**Document segment:**
* start *

The key for JBIG2 use in compressing documents that need to be archived or that have strict retention requirements is that the JBIG2 encoding be reliable and not lose any informational content. One way to measure informational loss effectively in an automated environment is through an OCR (optical character recognition) program which can verify that recognition rates are as high after JBIG2 compression as before.
Although JBIG2 compression can be used in lossless mode, it is far more effective when used in a perceptually lossless mode. Most of the file size in a lossless encoding is used to encode sensor noise and other digitization artifacts not germane to the file's informational content. Though lossy JBIG2 can result in much more compact file sizes, it is very important to ensure that the lossy encoding is, in fact, perceptually lossless as described in the previous section of this Primer. Character mismatches and degraded OCR recognition are not acceptable in a perceptually lossless JBIG2 encoding. In other words, a cheaper JBIG2 solution could be much more expensive in the long run.
The file size advantage of JBIG2s over generic TIFFs is usually quite dramatic. For a typical scanned document at 300dpi, the TIFF is roughly 75 KB -125 KB bytes per image, while the JBIG2 is about 5x-10x smaller, in the range of 10 KB -15KB bytes per image.
The compressed JBIG2 file size can differ dramatically between different JBIG2 encoders. For example, consider the original file sigice9_172.tif. The jb2-pdf filecreated by one vendor (CVISION PdfCompressor) is less than half the size of the one created by a competing vendor. Other file size comparisons between these two JBIG2 converters across several datasets are given here below. As shown, the CVision encoded files are generally 35% - 40% smaller.
Figure 5. Across three very different sets of images, the CVision compressed files are significantly smaller than those of the competition.
Even within lossless compression there can be a big difference in file size. Here is a comparative sample of a typical patent file in which the size of a lossless CVision compressed file is less than a third of the size of a competing vendor's lossless file.
The Adobe PDF document format has, until the release of the PDF 1.4 specifications, supported the standard compression/decompression filters: LZWDecode, FlateDecode, RunLengthDecode, CCITTFaxDecode, and DCTDecode (JPEG-based). These decoding filters allow the PDF data streams to be compressed when the PDF file is written and then decoded by the Adobe PDF Reader. With the inclusion of the JBIG2Decode filter in the PDF specifications in 2001 (see the PDF Reference, 3rd Edition, Version 1.4), scanned documents can now be encoded using the new ITU-approved JBIG2 format and, at the same time, be fully PDF-compliant.

* end *

**Dataset section:**
* start *

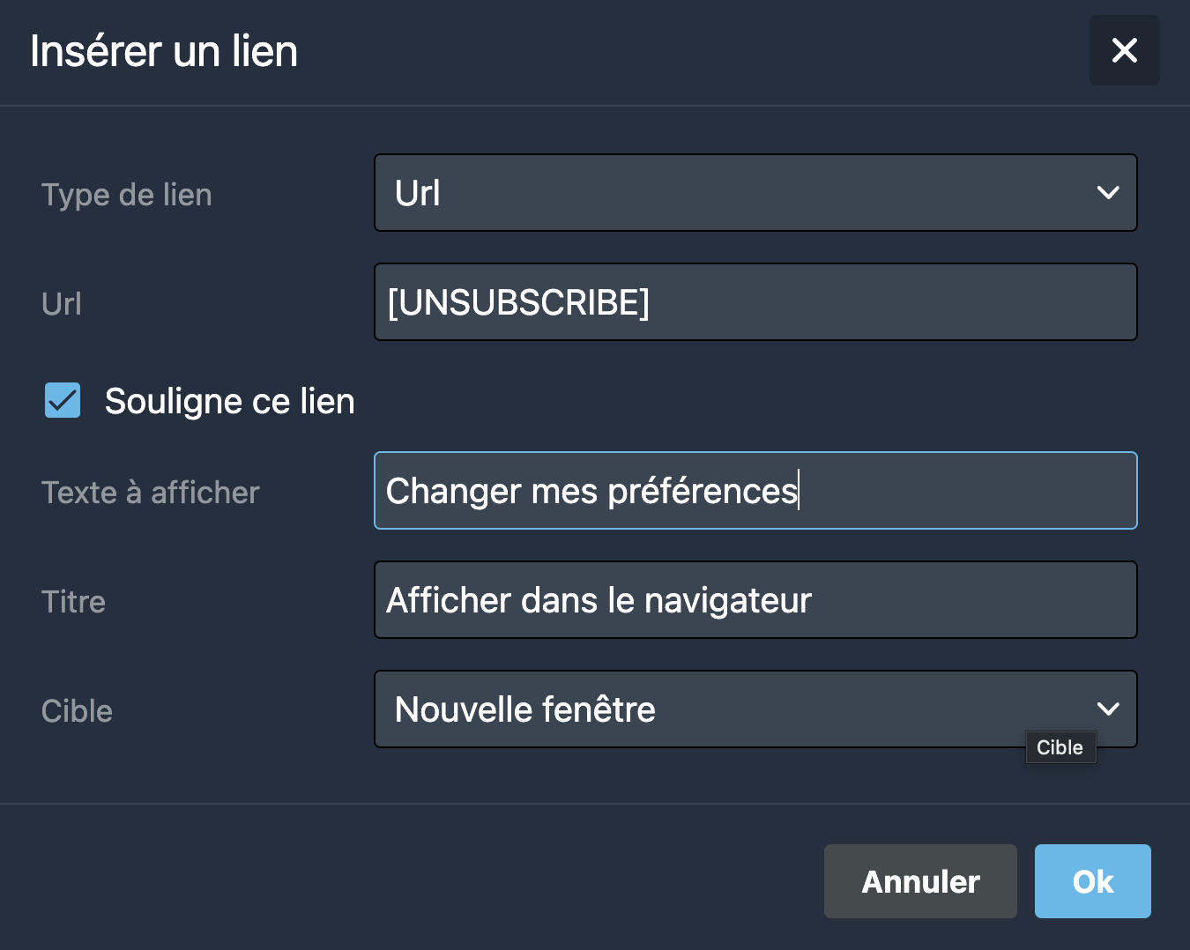1190x950 pixels.
Task: Click the chevron arrow of Cible dropdown
Action: tap(1108, 709)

* end *

Continue the JBIG2 compression text from the point where it stops. The data can be set aside.

When a new format is introduced, like JBIG2, JPEG2000, or MPEG4, there is usually a considerable time delay until supporting viewers/players and other editing software is available to handle documents in this new format. One advantage to PDF wrapping a new format like JBIG2 is that readability is essentially guaranteed, assuming a more recent version of Adobe Reader (5.05 or higher) has been installed on the client machine. In fact, most companies currently using JBIG2 for their document compression are using PDF-wrapped JBIG2, not native JBIG2. For a slight increase in file size, a JBIG2 document can be wrapped in a PDF, thereby enabling the document to access a range of features supported in PDF that are not available in native JBIG2.
The JBIG2 format allows countless ways to encode any given image.
One of the first things a JBIG2 encoder must do is segment the image into its constituent symbols. The JBIG2 specs place no restrictions on how to do that. Therefore, every vendor creates their own proprietary algorithm to segment the image in the manner which they believe will lead to the greatest compression savings. Each of these symbols must then be encoded, as well as the information on how to position them.
Each of these decisions presents a wide range of options to the encoder. For example, let's say an image contains 5,000 characters and the symbol stream contains 5,000 symbols, one for each character. As the JBIG2 specs don't say in what order the symbols should be encoded, the encoder must choose the optimal ordering of the symbols. Of all the possible orderings, some of them will result in the smallest file size, while some of them may be so bad that the JBIG2 file could be even bigger than the original TIFF file!
Because the encoder can decide on the ordering, various JBIG2 vendors can each develop their own algorithms to minimize this part of the file size cost. The JBIG2 specifications provide a framework which enables great compression savings when used properly. The best manner to take advantage of it is an area of ongoing research and so the difference in file size between different JBIG2 implementations can vary drastically.
The ordering of the symbols within a JBIG2 stream does not in anyway affect image quality. While a naive ordering may not get the full compression savings available under the JBIG2 format, the resulting compressed file will still look fine. It does, however, provide another way for a good JBIG2 encoder to differentiate itself from the pack, by offering a significantly better compression ratio.
Typical OCR conversion of documents leave users stuck between two limited formats. First, there is the OCR'ed text file, which is easy to text search on and allows simple copying to a text editor such Microsoft Word. Second, there is the original document, which contains formatting, graphics and other information not usually found in a text file, and which an OCR program cannot reliably reproduce.
To view an OCR'ed text file in tandem with the original TIFF or JPEG can be quite tedious. Fortunately, PDF solves this problem by embedding a hidden text layer into an image PDF. This gives the user a fully searchable document which still contains all the visual information available in the original. Searching on a word can then take you to the exact location in the image where that word appears. An example of this image + text PDF is shown in the figure below, where the search is on the text string "determine".
Figure 6. A hidden text word is highlighted in Adobe Reader.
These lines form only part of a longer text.